-- Task requirements --
1. From the passage on bees and pesticides below, output the text between "The team studied" and "levels after exposure.", inclusive.
2. Answer these questions using the passage on bees and pesticides below.
(a) In what year did the European Union ban outdoor use of the two neonicotinoid pesticides?
(b) Which of the two pesticides had much stronger effects?
(c) In worker bumblebees, how many genes had their activity levels changed by clothianidin exposure?

=== Passage to read ===

Now, in a recent study by the Imperial College London, scientists discovered that the activity of dozens of genes is changed in bees exposed to pesticides. Scientists analyzed the activity of bumblebee genes after pesticide exposure. They found that dozens of genes can be affected, which are involved in a broad range of important biological processes.

It is already known that exposure to pesticides affects individual bee and colony behaviors, for example affecting their ability to forage and the development of the colony.

Scientists in a new study found that different pesticides, even those that are very similar, affect the bees’ genes in different ways. What’s more, they found that bumblebee queens and workers from the same colony responded differently to the same pesticide.

This is an important clue to why certain pesticides have been linked to bee colony declines.

The team studied two ‘neonicotinoid’ pesticides, clothianidin and imidacloprid, which are known to be neurotoxic – negatively impacting the nervous system. Both pesticides are still widely used worldwide although they were banned in 2018 for outdoor use by the European Union.

The researchers found that clothianidin had much stronger effects than imidacloprid. For worker bumblebees, the activity levels of 55 genes were changed by exposure to clothianidin with 31 genes showing higher activity levels while the rest showed lower activity levels after exposure.

This could indicate that their bodies are reorienting resources to try to detoxify, which the researchers suspect is what some of the genes are doing. For other genes, the changes could represent the intermediate effects of intoxication that lead to affected behavior.

=== Dataset records ===

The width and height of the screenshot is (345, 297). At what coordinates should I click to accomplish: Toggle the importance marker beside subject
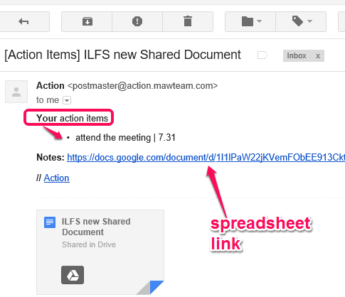pos(262,55)
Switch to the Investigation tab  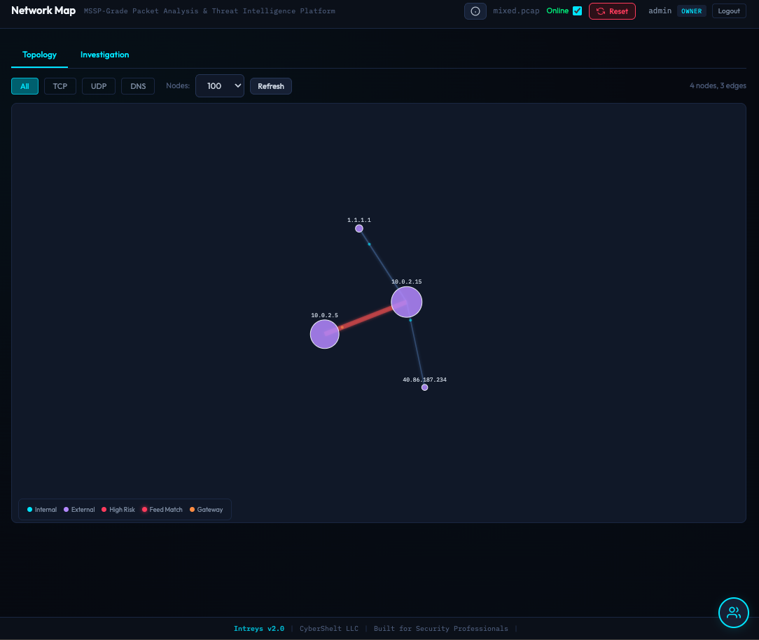tap(104, 55)
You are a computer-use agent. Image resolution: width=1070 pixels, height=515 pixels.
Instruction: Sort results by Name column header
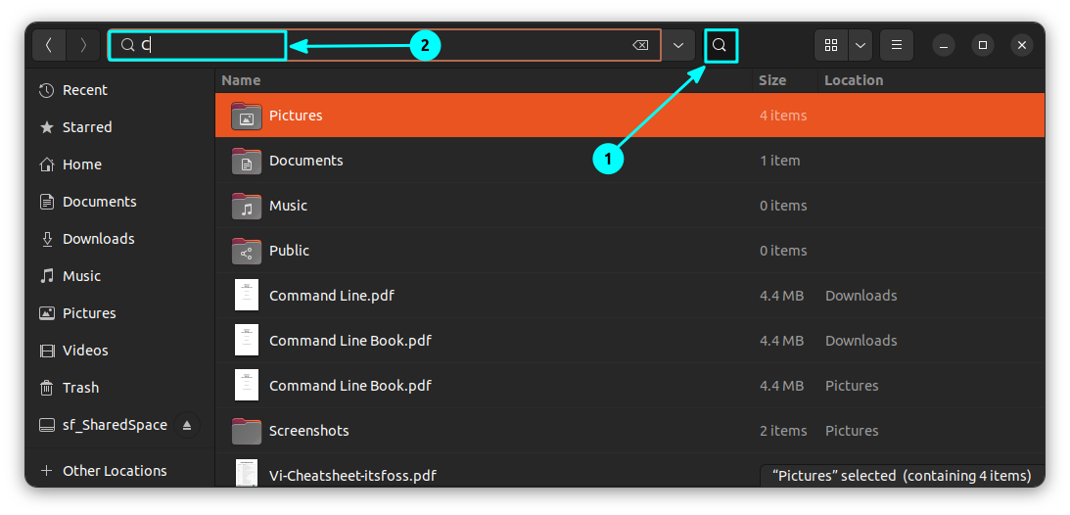pyautogui.click(x=242, y=80)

===

-- Response list --
1.
The team studied two ‘neonicotinoid’ pesticides, clothianidin and imidacloprid, which are known to be neurotoxic – negatively impacting the nervous system. Both pesticides are still widely used worldwide although they were banned in 2018 for outdoor use by the European Union.

The researchers found that clothianidin had much stronger effects than imidacloprid. For worker bumblebees, the activity levels of 55 genes were changed by exposure to clothianidin with 31 genes showing higher activity levels while the rest showed lower activity levels after exposure.

2.
(a) 2018
(b) Clothianidin
(c) 55